Marc Tucker:  I think what Salman Khan has done is remarkable and very important. I think he would probably be the first to say what he has done is not a substitute for good teaching or good teachers. In fact, the way he is planning to roll out his system, he wants to have kids actually study his lectures at home and have them come into school for discussions that are lead by teachers, which I think is a brilliant idea. It makes lots of sense to me, but it assumes that the teachers really know the subject, and are able to diagnose kids that are not getting it and help them get it – which is what the problem has always been. I think I agree with what I take to be under your question, that is, I think we have skills in this country in technology and the use of technology that could be very important in coming up with original and good ideas about how to redesign the education experience for kids to make them fully competitive in a global economy. But what worries me right now is that I see many people seizing on technology as a way to solve our budget problems in education.
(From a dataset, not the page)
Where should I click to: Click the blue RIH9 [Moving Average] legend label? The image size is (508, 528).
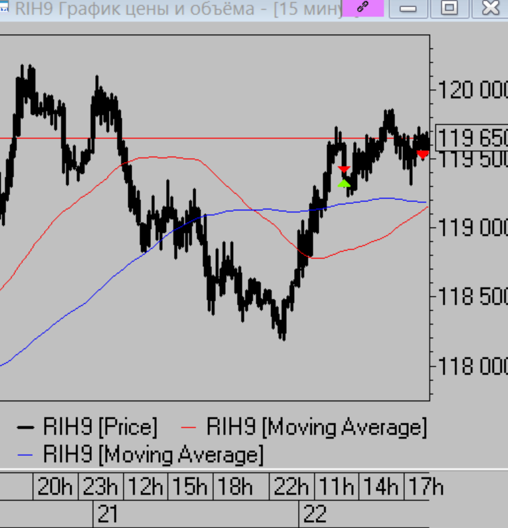tap(152, 454)
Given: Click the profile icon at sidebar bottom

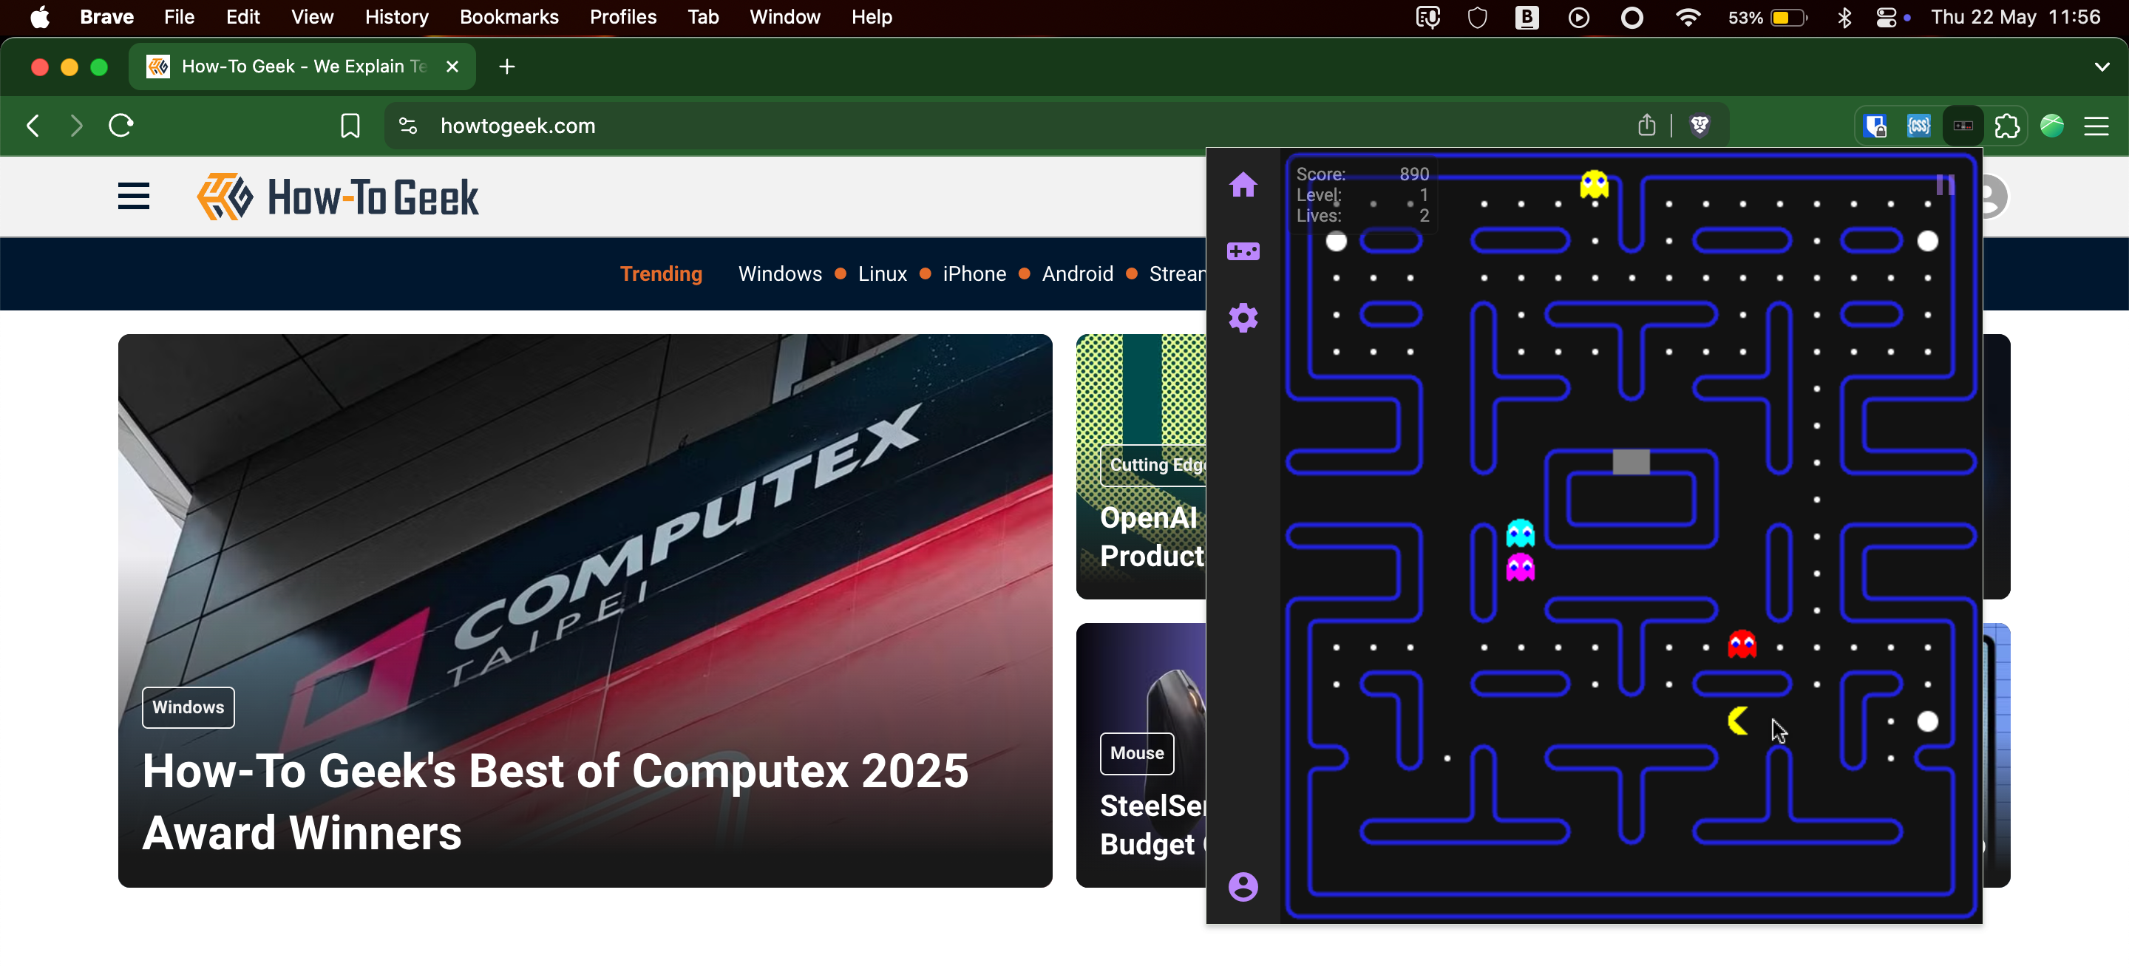Looking at the screenshot, I should (x=1243, y=887).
I think that is going to lead us towards solutions which are not going to improve the quality of education at all. It is simply going to reduce the cost. I think we need to be very wary of that. I think there are no shortcuts to having good teachers for our kids. If you accept that as a proposition, then I think there is a lot that technology can do to improve our kids’ education.

It is, by the way, true that despite the fact that there are many countries ahead of us in an international comparative test, that people still come from all over the world to visit American schools, including from those countries that are beating the pants off of us. And the reason they are coming here is because you can find a great example of almost anything somewhere in the United States in our education system. We’ve always done that. The glory and the bane of our education system is its decentralization; it’s a glory because it produces enormous variation. It’s a bane because it means that we never capitalize on what we do well, and so many kids get an inferior education, because, in effect, we don’t systematize what works.  But the fact is, you can find examples, great examples, of truly interesting and powerful educational ideas in many parts of this country and that’s a great asset. If we could figure out how to harness it in a system that works, which is what we don’t have, we’d have something better than anybody else in the world.

Points to Remember

  • The best-performing education systems attract the best possible new teachers – students at or near the top of their graduating class; they invest in high quality teacher education programs, mentor their new teachers, and provide regular and ongoing professional development that leads to continually improving instruction.
  • School curricula are focused on teaching problem-solving and critical thinking skills, not teaching to multiple-choice standardized tests;
  • Testing itself is infrequent and used to demonstrate that students have the ability to think creatively and analytically, not to regurgitate facts.
Marc Tucker

Marc Tucker is president of the National Center on Education and the Economy in Washington, DC and an internationally recognized expert on education reform. He has been a leader of the standards-driven education reform movement for many years and has co-authored or edited numerous books, including Thinking for a Living: Education and the Wealth of Nations, selected by Business Week as one of the ten best business books of 1992; Standards for Our Schools: How to Set Them, Measure Them, and Reach Them; and The Principal Challenge. Mr. Tucker also created the National Institute of School Leadership, a state-of-the-art executive development program for school leaders.